A ideia é retratar esse processo de aprendizado político e social, influenciado por questões profundamente pessoais com as quais Treino lida graças às pessoas com quem se relaciona, e associada a um desenvolvimento de seu amor pela arte (especialmente o teatro). Isso no que diz respeito aos acontecimentos envolvendo o personagem principal.
A voz e a distância são temas centrais no livro. Como esses elementos aparecem na narrativa e qual a relação deles com a escuta e o diálogo?
A expressão “grito distante” aparece num momento em que um personagem tenta de fato ultrapassar a distância que separa ele do outro com um grito, e isso já diz tudo. Termos relacionados a “som” e “distância” aparecem muito, especialmente em relação a sentimentos e relações pessoais, envolvendo a ideia de que “ouvir” o outro é uma maneira de diminuir a distância entre as pessoas. Existem também algumas questões formais, como os momentos em que coloquei parágrafos, e cenas específicas associadas a esse tema, mas isso eu prefiro deixar para o leitor descobrir.

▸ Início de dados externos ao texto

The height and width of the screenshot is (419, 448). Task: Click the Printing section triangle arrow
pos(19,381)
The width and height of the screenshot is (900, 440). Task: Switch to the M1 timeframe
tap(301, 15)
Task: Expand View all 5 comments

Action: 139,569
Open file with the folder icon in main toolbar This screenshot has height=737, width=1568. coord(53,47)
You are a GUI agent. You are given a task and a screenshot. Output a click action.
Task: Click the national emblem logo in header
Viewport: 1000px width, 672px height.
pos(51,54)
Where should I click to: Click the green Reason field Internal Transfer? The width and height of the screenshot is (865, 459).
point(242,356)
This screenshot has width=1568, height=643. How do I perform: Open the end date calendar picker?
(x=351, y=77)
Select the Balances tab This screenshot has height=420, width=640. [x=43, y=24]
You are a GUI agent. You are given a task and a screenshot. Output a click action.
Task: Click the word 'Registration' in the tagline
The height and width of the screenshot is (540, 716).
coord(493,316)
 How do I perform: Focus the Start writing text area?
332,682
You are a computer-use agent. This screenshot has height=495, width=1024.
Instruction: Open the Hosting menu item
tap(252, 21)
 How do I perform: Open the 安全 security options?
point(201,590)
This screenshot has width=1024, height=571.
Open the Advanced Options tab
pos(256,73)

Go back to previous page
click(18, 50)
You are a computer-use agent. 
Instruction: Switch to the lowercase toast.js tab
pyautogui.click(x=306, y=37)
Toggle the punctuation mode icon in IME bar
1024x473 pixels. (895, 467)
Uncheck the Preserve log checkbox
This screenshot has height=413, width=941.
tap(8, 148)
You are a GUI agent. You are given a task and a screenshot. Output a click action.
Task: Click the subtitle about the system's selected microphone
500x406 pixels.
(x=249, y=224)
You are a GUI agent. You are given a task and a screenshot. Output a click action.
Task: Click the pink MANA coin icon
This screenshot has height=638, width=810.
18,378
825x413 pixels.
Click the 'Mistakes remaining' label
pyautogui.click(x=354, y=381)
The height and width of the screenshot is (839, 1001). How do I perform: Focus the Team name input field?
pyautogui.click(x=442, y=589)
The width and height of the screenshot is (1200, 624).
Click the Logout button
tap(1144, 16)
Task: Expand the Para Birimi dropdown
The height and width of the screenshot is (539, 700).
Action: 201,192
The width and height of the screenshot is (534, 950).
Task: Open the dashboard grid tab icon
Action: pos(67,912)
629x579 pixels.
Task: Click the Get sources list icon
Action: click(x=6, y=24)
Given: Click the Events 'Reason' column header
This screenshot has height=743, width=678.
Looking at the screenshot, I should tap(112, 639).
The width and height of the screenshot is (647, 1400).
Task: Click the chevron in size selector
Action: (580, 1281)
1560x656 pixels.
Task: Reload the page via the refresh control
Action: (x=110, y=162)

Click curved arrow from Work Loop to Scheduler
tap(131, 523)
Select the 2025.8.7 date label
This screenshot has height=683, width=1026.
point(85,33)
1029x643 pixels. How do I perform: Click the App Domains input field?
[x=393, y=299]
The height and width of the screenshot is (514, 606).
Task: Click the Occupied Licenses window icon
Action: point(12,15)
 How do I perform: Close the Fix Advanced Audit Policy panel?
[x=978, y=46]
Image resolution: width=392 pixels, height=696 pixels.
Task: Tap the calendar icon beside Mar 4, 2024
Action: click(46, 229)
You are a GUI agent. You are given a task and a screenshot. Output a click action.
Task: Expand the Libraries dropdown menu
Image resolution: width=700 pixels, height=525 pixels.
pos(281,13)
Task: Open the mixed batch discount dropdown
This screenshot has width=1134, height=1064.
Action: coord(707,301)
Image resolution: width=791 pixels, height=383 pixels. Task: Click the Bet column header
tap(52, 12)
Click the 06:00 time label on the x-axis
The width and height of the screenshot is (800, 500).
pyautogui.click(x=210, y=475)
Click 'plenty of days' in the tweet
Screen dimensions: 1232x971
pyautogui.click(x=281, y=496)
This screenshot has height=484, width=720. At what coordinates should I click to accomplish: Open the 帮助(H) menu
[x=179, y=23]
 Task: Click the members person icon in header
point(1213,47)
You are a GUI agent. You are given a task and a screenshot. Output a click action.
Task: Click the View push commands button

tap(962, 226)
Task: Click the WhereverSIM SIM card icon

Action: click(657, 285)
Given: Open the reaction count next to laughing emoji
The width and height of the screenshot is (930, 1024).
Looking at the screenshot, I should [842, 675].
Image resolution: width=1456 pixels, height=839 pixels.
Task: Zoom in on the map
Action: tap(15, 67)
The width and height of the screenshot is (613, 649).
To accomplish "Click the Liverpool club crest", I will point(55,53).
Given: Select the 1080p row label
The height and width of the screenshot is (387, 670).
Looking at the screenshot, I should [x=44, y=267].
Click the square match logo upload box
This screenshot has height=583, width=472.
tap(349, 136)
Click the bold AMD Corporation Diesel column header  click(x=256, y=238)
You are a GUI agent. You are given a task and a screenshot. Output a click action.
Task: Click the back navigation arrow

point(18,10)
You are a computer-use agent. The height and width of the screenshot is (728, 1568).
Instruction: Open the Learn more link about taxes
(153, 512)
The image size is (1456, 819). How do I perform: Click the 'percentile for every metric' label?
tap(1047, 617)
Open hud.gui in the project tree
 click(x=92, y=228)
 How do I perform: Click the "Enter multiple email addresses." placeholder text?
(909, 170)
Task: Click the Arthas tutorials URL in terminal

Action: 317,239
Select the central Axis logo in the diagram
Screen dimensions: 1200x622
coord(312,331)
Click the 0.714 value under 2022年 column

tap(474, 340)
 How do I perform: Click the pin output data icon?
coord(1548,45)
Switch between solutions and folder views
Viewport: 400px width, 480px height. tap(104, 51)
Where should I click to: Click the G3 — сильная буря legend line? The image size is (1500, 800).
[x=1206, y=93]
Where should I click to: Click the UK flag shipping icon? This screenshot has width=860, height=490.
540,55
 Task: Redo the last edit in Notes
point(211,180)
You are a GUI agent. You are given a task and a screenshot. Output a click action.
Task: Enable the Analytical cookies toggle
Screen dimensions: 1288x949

Esse pensamento da importância do ouvir também veio de uns lugares mais complicados, tipo alguns textos de Emmanuel Levinas, que é um filósofo francês — e eu prometo que no livro eu não saio por aí citando filósofos (muito), só menciono o Levinas aqui porque foi um dos autores que me fez refletir sobre isso. Ele propõe que a única forma de ultrapassar a distância infinita que nos separa dos outros é a linguagem, o ouvir o outro, e que seria impossível a gente simplesmente pegar uma outra pessoa e colocar ela num sistema ou numa lógica só nossa para entendê-la, porque ela sempre estará além da nossa possibilidade de criar esse mundo “total”. O mundo interno dela só pode ser compreendido e explicado por ela mesma, e se queremos conhecê-la, precisamos ouvi-la. Existem algumas coisas no livro que não se alinham muito com Levinas, e os personagens mais politicamente radicais fogem um pouco desse tipo de pensamento, mas as ideias dele guiaram certas decisões formais do romance.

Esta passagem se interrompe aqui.